Le bus s’est trouvé à demi rempli et nous avons attendu que revienne un chauffeur. Nous attendions depuis plusieurs minutes, un bon quart d’heure et je me suis retourné vers le bus à quai, celui devant lequel j’avais attendu, et j’y ai vu assise, seule, la jeune Japonaise. Je me suis levé. L’homme qui m’avait pris sous sa protection m’arrêta, me demanda où j’allais, me dit qu’il ne fallait pas descendre. Je lui ai expliqué, Japanese girl. Il a eu l’air de trouver ça drôle.

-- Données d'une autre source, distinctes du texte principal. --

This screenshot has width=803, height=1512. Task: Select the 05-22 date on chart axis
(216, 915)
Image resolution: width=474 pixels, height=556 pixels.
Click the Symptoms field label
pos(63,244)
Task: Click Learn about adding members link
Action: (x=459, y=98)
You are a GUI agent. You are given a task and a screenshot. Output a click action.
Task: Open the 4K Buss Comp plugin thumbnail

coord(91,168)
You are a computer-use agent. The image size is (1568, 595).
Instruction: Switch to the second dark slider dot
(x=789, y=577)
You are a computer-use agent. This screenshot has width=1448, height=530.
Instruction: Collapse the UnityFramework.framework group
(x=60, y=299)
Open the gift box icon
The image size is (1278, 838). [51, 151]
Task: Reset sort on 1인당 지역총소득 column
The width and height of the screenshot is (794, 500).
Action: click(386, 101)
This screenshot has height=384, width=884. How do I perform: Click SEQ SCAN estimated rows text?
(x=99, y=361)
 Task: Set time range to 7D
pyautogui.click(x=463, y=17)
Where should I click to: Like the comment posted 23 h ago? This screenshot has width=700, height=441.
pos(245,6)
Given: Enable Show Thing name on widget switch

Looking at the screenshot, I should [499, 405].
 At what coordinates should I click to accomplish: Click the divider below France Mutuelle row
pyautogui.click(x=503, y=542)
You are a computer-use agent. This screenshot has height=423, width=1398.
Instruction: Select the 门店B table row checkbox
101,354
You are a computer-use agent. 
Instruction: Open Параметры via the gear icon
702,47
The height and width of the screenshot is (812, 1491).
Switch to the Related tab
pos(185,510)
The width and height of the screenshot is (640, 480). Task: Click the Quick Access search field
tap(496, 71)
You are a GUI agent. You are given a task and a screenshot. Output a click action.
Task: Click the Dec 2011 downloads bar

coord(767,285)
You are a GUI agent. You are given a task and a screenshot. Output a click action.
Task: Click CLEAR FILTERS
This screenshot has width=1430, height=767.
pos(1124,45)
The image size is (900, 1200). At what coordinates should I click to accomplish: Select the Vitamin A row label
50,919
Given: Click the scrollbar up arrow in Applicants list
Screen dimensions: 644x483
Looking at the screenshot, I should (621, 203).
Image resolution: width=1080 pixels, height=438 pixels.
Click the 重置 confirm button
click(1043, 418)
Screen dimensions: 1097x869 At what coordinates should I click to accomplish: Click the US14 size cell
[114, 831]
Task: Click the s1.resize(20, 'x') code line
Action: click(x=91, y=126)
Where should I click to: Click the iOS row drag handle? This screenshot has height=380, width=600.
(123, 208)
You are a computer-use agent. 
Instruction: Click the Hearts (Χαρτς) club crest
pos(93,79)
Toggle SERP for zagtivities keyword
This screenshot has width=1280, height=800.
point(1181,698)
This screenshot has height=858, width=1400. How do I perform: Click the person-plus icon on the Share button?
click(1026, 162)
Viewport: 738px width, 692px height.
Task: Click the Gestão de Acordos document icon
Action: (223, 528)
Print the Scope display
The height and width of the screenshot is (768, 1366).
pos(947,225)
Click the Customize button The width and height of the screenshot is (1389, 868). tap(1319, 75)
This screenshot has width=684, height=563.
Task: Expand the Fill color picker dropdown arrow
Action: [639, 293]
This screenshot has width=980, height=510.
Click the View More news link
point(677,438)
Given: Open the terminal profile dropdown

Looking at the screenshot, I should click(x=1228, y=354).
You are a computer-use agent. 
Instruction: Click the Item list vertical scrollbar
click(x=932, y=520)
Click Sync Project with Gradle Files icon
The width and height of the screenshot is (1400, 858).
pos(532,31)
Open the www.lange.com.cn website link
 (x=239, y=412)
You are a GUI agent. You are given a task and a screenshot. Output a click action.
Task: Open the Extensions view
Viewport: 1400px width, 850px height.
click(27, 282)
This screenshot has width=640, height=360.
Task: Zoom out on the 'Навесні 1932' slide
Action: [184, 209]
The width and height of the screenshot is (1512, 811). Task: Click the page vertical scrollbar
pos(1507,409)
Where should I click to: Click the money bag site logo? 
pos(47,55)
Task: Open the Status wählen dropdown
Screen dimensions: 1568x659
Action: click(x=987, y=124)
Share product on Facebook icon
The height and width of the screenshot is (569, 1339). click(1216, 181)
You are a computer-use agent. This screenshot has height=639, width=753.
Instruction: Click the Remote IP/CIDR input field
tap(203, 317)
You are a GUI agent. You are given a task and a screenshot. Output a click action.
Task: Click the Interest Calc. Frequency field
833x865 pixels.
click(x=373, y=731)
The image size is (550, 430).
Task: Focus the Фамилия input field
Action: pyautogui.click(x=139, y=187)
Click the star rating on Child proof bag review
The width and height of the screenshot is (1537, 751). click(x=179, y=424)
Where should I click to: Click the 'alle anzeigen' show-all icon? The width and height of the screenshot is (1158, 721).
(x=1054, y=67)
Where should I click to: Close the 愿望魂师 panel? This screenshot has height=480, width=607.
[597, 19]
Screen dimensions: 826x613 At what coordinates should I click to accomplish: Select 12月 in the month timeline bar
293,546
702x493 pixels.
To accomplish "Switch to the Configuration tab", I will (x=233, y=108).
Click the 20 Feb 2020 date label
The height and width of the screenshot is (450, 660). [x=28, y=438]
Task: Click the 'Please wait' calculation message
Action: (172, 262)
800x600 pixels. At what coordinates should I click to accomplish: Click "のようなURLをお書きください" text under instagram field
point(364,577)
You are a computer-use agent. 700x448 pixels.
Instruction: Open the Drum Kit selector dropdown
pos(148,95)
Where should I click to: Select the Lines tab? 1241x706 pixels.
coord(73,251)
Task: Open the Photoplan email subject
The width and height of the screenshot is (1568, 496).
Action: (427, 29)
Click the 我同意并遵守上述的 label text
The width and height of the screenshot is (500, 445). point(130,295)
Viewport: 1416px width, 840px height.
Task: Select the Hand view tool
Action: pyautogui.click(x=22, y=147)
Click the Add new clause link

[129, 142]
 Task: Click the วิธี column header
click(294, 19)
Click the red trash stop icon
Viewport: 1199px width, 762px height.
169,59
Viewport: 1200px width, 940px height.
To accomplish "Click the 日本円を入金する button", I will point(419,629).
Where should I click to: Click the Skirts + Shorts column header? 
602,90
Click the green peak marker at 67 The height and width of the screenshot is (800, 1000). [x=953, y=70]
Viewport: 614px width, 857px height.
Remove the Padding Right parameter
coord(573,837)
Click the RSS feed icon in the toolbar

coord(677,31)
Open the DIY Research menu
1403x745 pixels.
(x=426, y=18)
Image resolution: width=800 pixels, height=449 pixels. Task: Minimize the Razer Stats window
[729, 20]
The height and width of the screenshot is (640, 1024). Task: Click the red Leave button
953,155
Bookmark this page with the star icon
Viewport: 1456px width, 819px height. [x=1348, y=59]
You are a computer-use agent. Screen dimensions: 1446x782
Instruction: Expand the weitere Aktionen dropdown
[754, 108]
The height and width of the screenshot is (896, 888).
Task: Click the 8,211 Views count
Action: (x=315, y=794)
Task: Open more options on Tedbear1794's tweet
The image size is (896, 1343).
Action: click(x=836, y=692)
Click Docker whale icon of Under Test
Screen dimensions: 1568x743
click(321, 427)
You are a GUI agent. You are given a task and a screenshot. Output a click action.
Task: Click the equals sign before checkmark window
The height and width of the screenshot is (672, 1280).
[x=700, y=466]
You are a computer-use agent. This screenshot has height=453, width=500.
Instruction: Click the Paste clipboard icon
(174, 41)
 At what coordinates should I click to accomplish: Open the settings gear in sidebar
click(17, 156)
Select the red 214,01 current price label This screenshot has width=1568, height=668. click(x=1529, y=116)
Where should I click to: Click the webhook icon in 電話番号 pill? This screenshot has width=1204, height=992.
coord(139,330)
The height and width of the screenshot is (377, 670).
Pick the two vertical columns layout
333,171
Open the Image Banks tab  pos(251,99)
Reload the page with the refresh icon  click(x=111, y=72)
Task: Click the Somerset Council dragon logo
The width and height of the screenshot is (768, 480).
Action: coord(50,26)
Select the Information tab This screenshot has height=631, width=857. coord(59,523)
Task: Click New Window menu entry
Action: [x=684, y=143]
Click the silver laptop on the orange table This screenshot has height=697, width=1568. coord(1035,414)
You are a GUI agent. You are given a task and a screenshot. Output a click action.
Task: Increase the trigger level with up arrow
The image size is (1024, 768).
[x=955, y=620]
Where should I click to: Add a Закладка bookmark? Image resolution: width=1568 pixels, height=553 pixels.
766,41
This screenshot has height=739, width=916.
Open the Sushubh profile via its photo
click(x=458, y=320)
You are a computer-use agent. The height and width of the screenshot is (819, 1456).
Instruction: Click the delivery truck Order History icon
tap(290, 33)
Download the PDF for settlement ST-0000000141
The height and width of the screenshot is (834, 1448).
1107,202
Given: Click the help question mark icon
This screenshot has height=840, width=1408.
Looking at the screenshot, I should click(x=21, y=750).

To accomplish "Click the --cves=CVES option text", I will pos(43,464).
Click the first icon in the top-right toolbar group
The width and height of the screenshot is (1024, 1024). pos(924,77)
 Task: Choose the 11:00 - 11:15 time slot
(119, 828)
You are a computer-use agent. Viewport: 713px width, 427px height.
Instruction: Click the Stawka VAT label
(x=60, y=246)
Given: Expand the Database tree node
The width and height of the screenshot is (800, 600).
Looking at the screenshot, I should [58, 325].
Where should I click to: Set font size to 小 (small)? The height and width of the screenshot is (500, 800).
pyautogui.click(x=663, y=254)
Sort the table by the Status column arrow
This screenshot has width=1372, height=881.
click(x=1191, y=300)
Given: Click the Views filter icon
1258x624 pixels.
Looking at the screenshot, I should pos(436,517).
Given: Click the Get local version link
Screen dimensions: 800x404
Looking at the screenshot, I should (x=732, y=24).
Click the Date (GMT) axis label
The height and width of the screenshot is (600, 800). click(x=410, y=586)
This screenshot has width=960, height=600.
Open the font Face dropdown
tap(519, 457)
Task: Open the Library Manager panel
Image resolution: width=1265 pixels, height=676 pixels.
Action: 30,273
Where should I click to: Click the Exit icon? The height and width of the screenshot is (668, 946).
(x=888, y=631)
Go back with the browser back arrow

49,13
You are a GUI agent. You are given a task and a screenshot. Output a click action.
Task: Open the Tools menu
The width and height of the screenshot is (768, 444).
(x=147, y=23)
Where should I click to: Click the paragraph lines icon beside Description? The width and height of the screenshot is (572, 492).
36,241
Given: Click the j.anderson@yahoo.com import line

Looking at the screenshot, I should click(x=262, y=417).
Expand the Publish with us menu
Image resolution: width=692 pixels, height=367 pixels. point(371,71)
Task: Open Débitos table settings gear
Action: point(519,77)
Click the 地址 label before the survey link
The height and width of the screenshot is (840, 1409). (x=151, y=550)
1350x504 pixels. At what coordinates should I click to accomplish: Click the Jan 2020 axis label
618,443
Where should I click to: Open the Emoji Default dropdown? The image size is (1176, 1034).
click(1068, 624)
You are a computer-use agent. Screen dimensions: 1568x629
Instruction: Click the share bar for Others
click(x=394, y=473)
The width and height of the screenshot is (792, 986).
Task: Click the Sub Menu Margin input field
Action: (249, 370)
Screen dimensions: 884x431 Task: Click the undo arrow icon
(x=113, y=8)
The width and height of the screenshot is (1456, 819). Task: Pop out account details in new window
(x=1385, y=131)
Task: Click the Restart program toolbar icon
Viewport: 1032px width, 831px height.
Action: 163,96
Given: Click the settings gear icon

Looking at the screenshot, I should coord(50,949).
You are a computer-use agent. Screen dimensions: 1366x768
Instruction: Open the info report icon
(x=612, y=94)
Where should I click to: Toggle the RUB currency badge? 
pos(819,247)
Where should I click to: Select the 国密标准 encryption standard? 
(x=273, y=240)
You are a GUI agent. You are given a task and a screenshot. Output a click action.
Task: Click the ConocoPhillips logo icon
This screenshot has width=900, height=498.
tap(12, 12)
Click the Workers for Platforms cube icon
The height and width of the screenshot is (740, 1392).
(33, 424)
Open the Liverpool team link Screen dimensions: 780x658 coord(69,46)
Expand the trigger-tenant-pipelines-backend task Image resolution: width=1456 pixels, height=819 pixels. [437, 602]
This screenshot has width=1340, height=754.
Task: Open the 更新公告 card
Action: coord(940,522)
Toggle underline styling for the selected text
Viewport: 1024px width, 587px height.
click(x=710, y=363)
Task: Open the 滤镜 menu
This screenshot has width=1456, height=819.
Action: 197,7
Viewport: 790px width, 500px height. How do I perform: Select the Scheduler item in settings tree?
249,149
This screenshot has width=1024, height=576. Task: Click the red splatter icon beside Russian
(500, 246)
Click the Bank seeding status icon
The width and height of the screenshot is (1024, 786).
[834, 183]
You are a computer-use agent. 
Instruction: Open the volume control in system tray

Mon sac était glissé sous la banquette où nous étions assis. Je suis allé jusqu’au bus à quai, j’ai tapé contre la vitre et j’ai fait signe à la jeune fille de descendre. Elle est descendue avec son gros sac rouge, je l’ai amenée avec moi et elle est allé s’asseoir sur une des banquettes de l’arrière. Moi je me suis rassis sur la banquette près de la porte, une banquette en long, perpendiculaire aux autres et qui faisait face au poste du conducteur. Nous avons attendu une bonne heure que monte le chauffeur. Entretemps le premier bus a démarré. J’ai croisé le regard de la jeune fille et je lui ai souri pour la rassurer. Mais j’étais inquiet pour elle, je craignais de lui avoir fait faire une bêtise, de lui avoir fait manquer son train pour Bénarès.
La nuit était tombée lorsque le bus a enfin démarré.